Madame Prospect Park
I see her when I don’t expect it. I believe in auguries, that birds are omens. I believe that there are animals, plants, and natural spaces that are meaningful to each of us. Red-tailed hawks are meaningful to me. I see hawks, and sometimes bluebirds, when I am most in need of a message from the world outside of me that what I am doing with my life is not entirely senseless.
I first saw the Prospect Park red-tailed hawk circling above Eastern Parkway by the Brooklyn Museum in those big, wide loops so typical of red-tailed hawks. If I had looked up a moment later, I would have missed her. I was walking in the middle of a run because my legs and my lungs hurt. I like those moments of runs the best sometimes. My runs after work were one of the only ways that I got outside in the winter months of Brooklyn. It was difficult to live in a city during the winter where I could not easily engage in the wintertime activities that I enjoy. I think that every New Yorker will agree that being stuck in your little apartment gets old after the second snow of the season. All the same, there she was above me as cars honked around the both of us, circling slowly overhead as if to tell me that the connection that I feel to the land has not ended simply because I live in a city.
I stood still off to the side of the sidewalk, marveling at the hawk. I am not sure what it is about red-tailed hawks that has drawn me to them for years. I think it began on our many drives from the mid-Hudson Valley to the central Adirondack Park along the New York State Thruway and the Northway. Red-tailed hawks dot the sides of the highway, sitting high up in trees and on power-lines with their smooth heads pointed downward to the fields below in search of small mammals. Their downy chests reminded me of the soft stomach of my cat, making these birds of prey seem familiar.

Given data =
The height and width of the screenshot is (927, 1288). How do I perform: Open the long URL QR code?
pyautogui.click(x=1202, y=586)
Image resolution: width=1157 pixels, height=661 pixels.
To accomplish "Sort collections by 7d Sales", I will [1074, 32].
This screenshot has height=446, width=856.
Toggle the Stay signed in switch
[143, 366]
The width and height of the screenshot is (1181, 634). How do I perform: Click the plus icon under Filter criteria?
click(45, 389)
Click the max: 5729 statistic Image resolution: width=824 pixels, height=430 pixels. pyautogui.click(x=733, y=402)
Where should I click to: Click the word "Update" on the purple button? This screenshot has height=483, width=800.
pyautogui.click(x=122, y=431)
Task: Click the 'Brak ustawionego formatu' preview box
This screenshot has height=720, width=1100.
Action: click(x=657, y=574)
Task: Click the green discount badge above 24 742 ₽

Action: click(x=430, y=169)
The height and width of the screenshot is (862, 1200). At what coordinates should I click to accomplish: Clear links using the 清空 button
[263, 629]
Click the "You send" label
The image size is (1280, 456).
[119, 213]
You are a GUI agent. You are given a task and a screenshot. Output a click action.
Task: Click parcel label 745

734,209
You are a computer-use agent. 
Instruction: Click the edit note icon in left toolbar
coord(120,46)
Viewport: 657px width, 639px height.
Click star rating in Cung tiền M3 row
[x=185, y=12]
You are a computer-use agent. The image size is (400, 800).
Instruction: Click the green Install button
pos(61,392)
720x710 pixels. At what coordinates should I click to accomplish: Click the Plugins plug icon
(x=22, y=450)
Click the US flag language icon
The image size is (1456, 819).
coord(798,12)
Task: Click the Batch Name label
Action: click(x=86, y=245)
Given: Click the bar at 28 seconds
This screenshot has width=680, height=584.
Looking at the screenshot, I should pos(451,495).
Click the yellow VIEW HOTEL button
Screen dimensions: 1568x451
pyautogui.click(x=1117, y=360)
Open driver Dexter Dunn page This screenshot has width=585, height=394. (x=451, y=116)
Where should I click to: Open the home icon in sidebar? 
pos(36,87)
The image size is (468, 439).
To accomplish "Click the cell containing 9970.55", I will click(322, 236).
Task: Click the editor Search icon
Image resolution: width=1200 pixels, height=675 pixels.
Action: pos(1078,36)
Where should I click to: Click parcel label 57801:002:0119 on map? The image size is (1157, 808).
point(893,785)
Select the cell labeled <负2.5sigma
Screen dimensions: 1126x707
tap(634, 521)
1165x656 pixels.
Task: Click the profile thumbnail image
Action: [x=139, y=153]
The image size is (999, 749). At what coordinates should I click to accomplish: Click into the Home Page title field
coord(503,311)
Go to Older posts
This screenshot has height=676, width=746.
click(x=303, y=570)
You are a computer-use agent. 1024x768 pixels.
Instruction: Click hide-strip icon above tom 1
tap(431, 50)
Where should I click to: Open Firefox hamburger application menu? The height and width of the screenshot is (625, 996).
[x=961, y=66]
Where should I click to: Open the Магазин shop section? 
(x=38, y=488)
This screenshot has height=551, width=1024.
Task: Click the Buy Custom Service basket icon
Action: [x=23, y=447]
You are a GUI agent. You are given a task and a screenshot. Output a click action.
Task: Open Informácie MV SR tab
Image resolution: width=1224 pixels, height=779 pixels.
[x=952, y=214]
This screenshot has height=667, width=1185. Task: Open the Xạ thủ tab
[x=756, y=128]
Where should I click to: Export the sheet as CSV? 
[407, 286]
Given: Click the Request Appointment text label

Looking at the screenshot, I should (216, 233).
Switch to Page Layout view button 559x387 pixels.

Exercise tasks =
- a) Answer these questions from the essay about the Prospect Park hawk:
(i) Above which street and near which building was the hawk first seen circling?
(ii) Besides hawks, what bird does the writer sometimes see when most in need of a message?
(iii) What did the red-tailed hawks' downy chests remind the writer of?
- b) Copy a passage from the essay about the Prospect Park hawk word for word, starting at the words "I first saw" and stopping after "live in a city.".
- c) Write the next part of the essay about the Prospect Park hawk, picking up after its final sentence.

Answers by task =
- a)
(i) Above Eastern Parkway, by the Brooklyn Museum.
(ii) Bluebirds.
(iii) The soft stomach of the writer's cat.

- b)
I first saw the Prospect Park red-tailed hawk circling above Eastern Parkway by the Brooklyn Museum in those big, wide loops so typical of red-tailed hawks. If I had looked up a moment later, I would have missed her. I was walking in the middle of a run because my legs and my lungs hurt. I like those moments of runs the best sometimes. My runs after work were one of the only ways that I got outside in the winter months of Brooklyn. It was difficult to live in a city during the winter where I could not easily engage in the wintertime activities that I enjoy. I think that every New Yorker will agree that being stuck in your little apartment gets old after the second snow of the season. All the same, there she was above me as cars honked around the both of us, circling slowly overhead as if to tell me that the connection that I feel to the land has not ended simply because I live in a city.

- c)
I continued my run home to my apartment thinking of the hawk. I marvelled at how lucky I felt to have noticed her circling high overhead. I could have easily kept my head down while I gingerly stepped around the ice on the sidewalk. I hoped that a red-tailed hawk was able to make a happy home in lower Brooklyn and that I would see her again someday. Though the odds of that seemed slim. In New York City, wildlife beyond pigeons, sparrows and rats feels nearly mythical. After I saw the hawk, I knew that I would be okay and that I would continue to be okay, even if the moment of time that I was occupying felt difficult and the walls of my mind were relentlessly closing in on me.
Weeks later, I was walking the Prospect Park loop thinking and still worrying about wintertime in New York City. I would have walked by her without noticing her at all, but nearly ran into a small group of people who had gathered underneath a light post. They stood in its small glow looking up. I paused to look up with them. There she was, the red-tailed hawk, perched confidently with her glossy breast feathers softly moving in the subtle winter breeze. The women next to me paused their conversation. One of them turned to me and asked, “Is that an owl?” I smiled and responded, “No, it’s a red-tailed hawk.” They were impressed with my (minimal) knowledge and we chatted about the kinds of larger birds we had all seen around Prospect Park on our respective walks. It made me feel good to talk with those two women about the wildlife that we had seen in our shared natural sanctuary. It felt even better to be in a small community of people gathered all together at the altar of this lamppost to marvel at a beautiful bird. As I walked away along the lamppost, I heard the excited voices of other groups of walkers noticing the hawk for themselves. I was not the only one who felt something special from that hawk.
I tried to hold back tears for the remainder of my walk. I needed to see her in that moment in time, and then there she was. It felt as if she was not going to let me forget myself - my true, inner self - no matter how small and tired my spirit was this winter. I wished that there had been a lull in the walkers so that I could have whispered a ‘thank you’ to her out loud.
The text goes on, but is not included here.